Personal information
- Full name: Saleem Tahir (born Herbert Stanley)
- Born: unknown
- Batting: Right-handed
- Bowling: Slow left-arm orthodox
- Role: Batsman

Domestic team information
- 1954–1964: Combined Services

Career statistics
| Competition | FC |
| Matches | 17 |
| Runs scored | 535 |
| Batting average | 19.81 |
| 100s/50s | 1/2 |
| Top score | 122 |
| Balls bowled | 558 |
| Wickets | 5 |
| Bowling average | 53.00 |
| 5 wickets in innings | 0 |
| 10 wickets in match | 0 |
| Best bowling | 3/73 |
| Catches/stumpings | 6/- |
- Source: CricketArchive, 25 June 2013

= Saleem Tahir =

Pakistani cricketer

Saleem Tahir (date of birth unknown), known as Herbert Stanley throughout most of his playing career, was a Pakistani cricketer who appeared regularly for Combined Services during the 1950s and 1960s.

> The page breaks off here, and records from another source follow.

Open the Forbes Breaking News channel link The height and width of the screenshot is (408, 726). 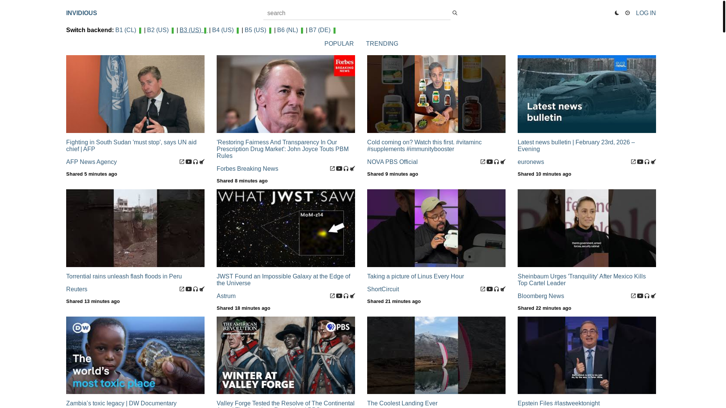coord(247,169)
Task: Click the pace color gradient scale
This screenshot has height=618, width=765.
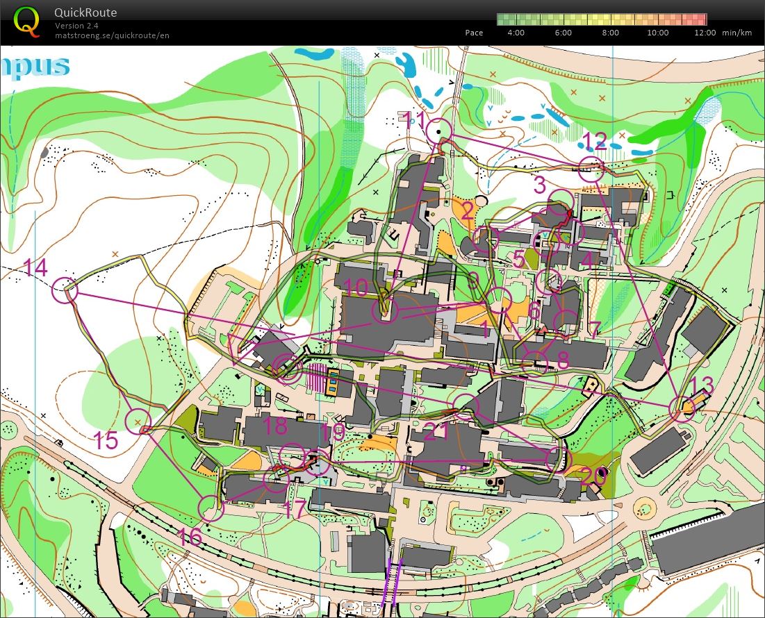Action: coord(601,19)
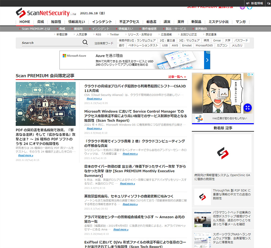
Task: Click the RSS link
Action: [x=98, y=35]
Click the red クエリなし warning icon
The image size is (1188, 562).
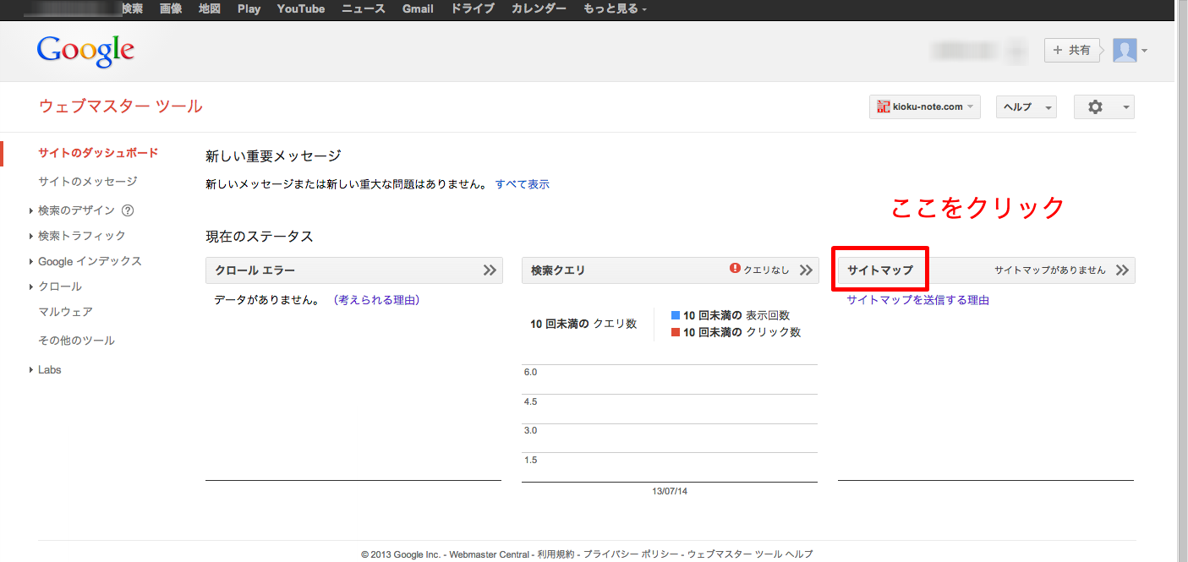(735, 269)
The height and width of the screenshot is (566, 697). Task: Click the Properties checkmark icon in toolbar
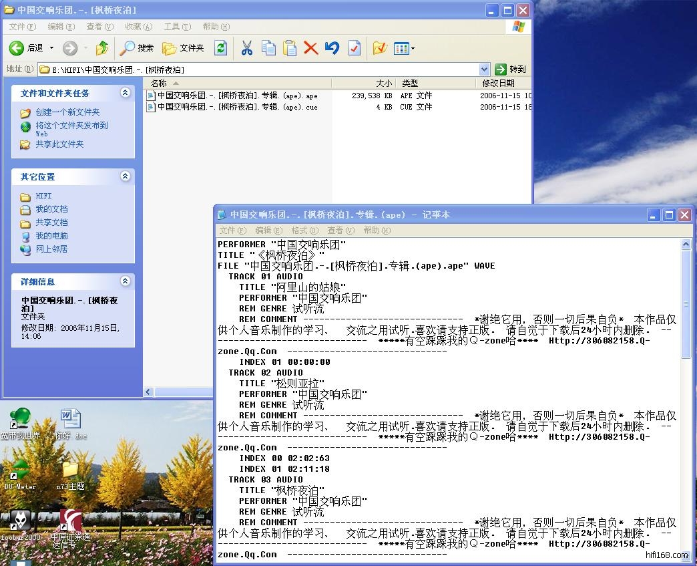355,48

Stanley first played for Combined Services during the 1954–55 season of the Quaid-e-Azam Trophy, and scored a half-century on debut, an innings of 55 runs against East Pakistan. A competent right-handed batsman, he went on to play 17 matches at first-class level (including 16 for Services), the majority of which came in the Quaid-e-Azam Trophy. Stanley scored only one century during his career, an innings of 122 runs scored against Peshawar in December 1958, which included a 178-run partnership with Imtiaz Ahmed for the fourth wicket. As a left-arm orthodox spinner, he also bowled on occasion, particularly towards the end of his career. His best figures, 3/73, were taken against the Lahore Education Board in December 1964, in what was to be his last match at first-class level.

Stanley changed his name some time between his fifteenth and sixteenth appearances, in November 1961 and December 1964, respectively, though it is unclear exactly when and in what circumstances the name change took place.